This brings to my next problem with your statement. How easy did Germany get off in 1918? Punishments were so severe that it resulted in WWII. They were 'killed' economically, blamed for everything, while they had no more guild than the other countries. I think Germany (with your words) came off 'Easy' after WWII. But this was good policy, as is shown: Germany is now a very valuable and respected country here in Europe and no wars occurred.
We also had no wars with Japan after WWII....."

Sorry but you and I will have to agree to DISAGREE, Marcel. Germany invaded Belgium in 1914 - sheer aggression.

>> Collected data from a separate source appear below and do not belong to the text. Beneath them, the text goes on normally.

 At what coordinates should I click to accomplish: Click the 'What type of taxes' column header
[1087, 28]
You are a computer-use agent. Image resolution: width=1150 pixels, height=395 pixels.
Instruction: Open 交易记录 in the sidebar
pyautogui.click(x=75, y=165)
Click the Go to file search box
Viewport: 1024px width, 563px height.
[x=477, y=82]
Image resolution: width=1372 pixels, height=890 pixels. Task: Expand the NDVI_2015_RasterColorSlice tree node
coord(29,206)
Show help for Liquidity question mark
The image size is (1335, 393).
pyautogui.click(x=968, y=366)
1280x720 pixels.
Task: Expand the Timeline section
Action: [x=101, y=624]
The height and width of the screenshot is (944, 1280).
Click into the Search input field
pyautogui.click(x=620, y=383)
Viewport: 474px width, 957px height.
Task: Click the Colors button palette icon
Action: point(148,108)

I did NOT suggest Germany got off easily in 1945 - Germany was utterly crushed, divided up and fully occupied. I stated that in 1918 Germany got off "easy" - it did, compared to what was in store in 1945. By your logic, Marcel - if the Allies had treated a DEFEATED Germany in 1918 the way they did in 1945 there would never have been WW2.

Prior to WW1, newly unified Germany under the Kaiser expected Europe (and the world) to make room for them - when that didn't happen the next recourse was to "take" what Germany wanted. From slave labour to reprisals against civilians -- everything the Nazis did in WW2 the Kaiser's forces did in 1914-18 on a smaller scale but with the same contempt for others. 

My original thesis in this thread - that I stick to now - is that Germany DID NOT LEARN A LESSON (or at least the right lesson) in WW1 and hence the lesson had to be taught tenfold over in WW2. Japan changed itself as a result of defeat in WW2 -- and the world has made "room" for Japan as a result.

MM


----------



## buffnut453 (Oct 28, 2010)

MM,

Both you and Marcel have valid points, the difference seems to be one of perspective. Undoubtedly there were many Germans who did not learn the right lesson(s) from WWI. In large part this was due to the lack of an Allied occupying force in Germany. For many Germans, although they lost hundreds of thousands of fathers, husbands and sons, the war was a remote affair with no need to defend the homeland street-by-street. This gave rise to the perception that the German Army had not lost the war but had been failed by the politicians, which ultimately spawned the numerous extremist factions of which the Nazi party was but one. 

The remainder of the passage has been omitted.